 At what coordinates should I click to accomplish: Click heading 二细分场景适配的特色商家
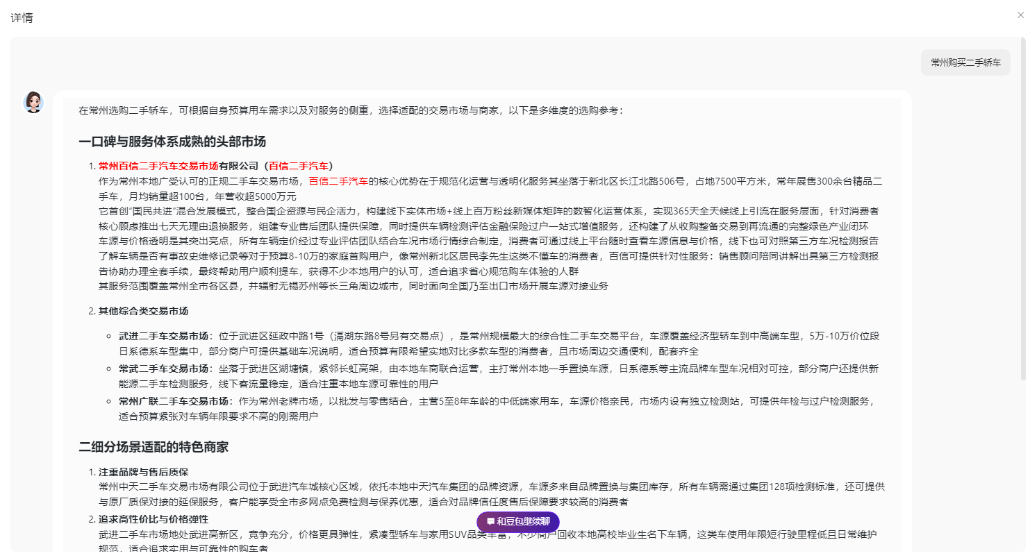point(153,447)
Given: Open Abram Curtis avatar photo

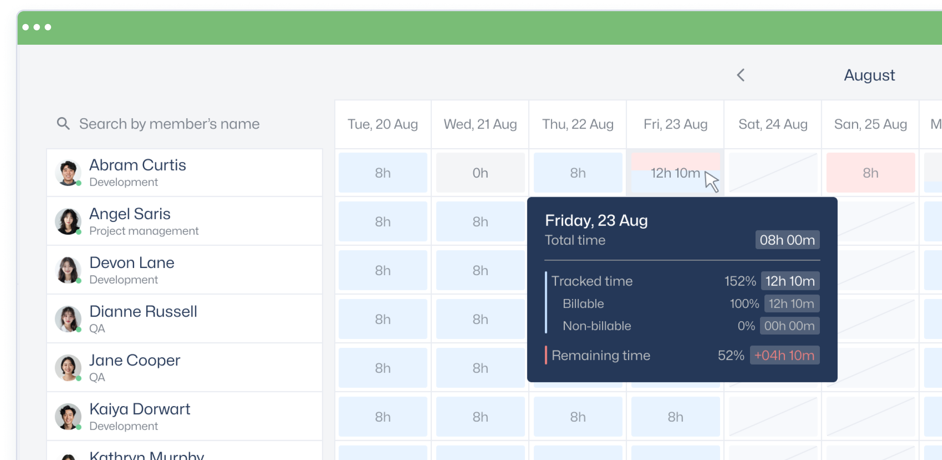Looking at the screenshot, I should point(68,173).
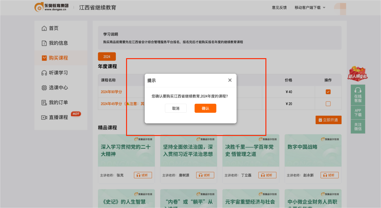Confirm the purchase with the 确认 button
The image size is (381, 208).
click(205, 108)
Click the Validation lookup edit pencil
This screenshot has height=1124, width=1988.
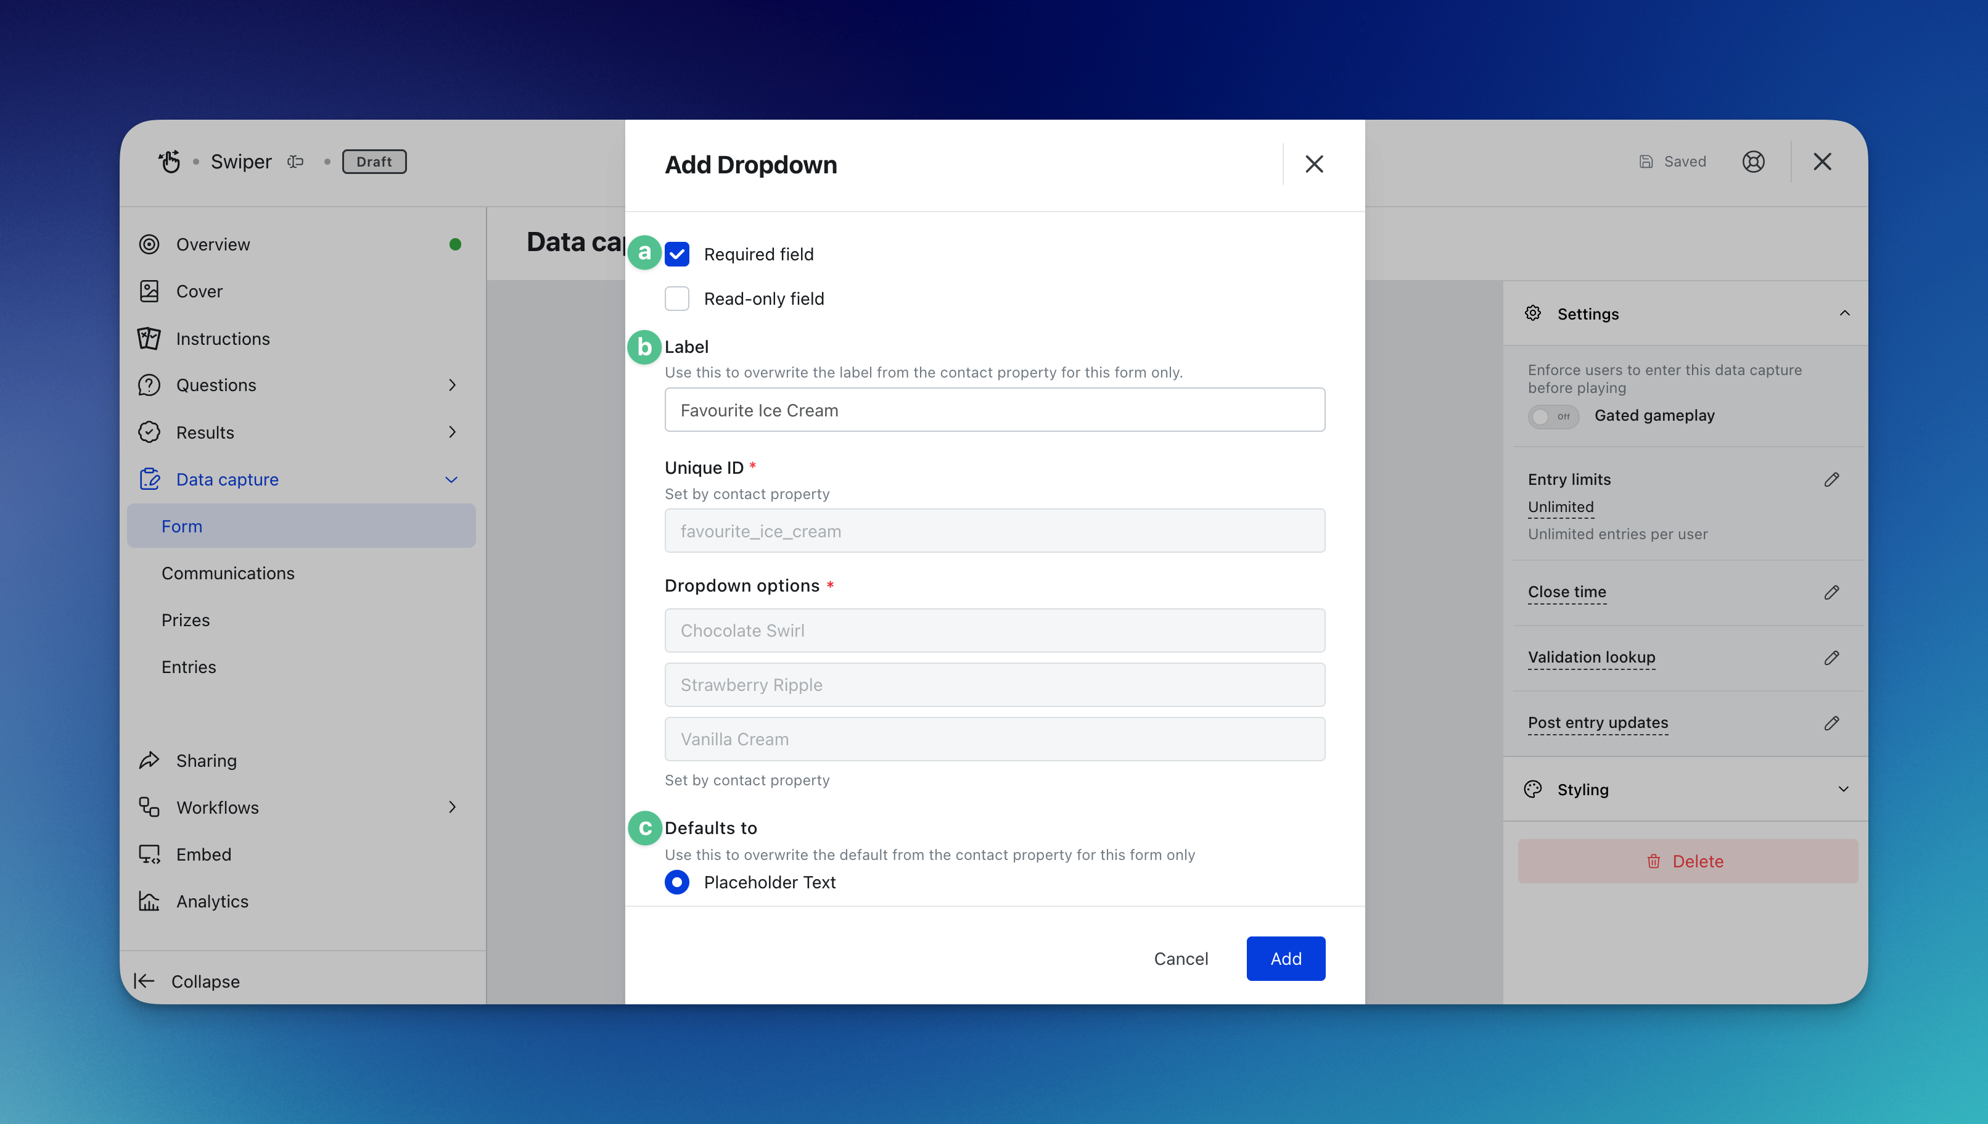[1831, 658]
- - - - -
Objective
Update the data above by replacing "avatar photo" with "profile picture" and keeping everything else the same. Leave the pictures out of your answer.

Task response
 At what coordinates should I click to accomplish: Click heading 二细分场景适配的特色商家
point(153,447)
Given: Open Abram Curtis profile picture

Looking at the screenshot, I should point(68,173).
Confirm the purchase with the 确认 button
The image size is (381, 208).
click(205, 108)
Click the Validation lookup edit pencil
This screenshot has height=1124, width=1988.
[1831, 658]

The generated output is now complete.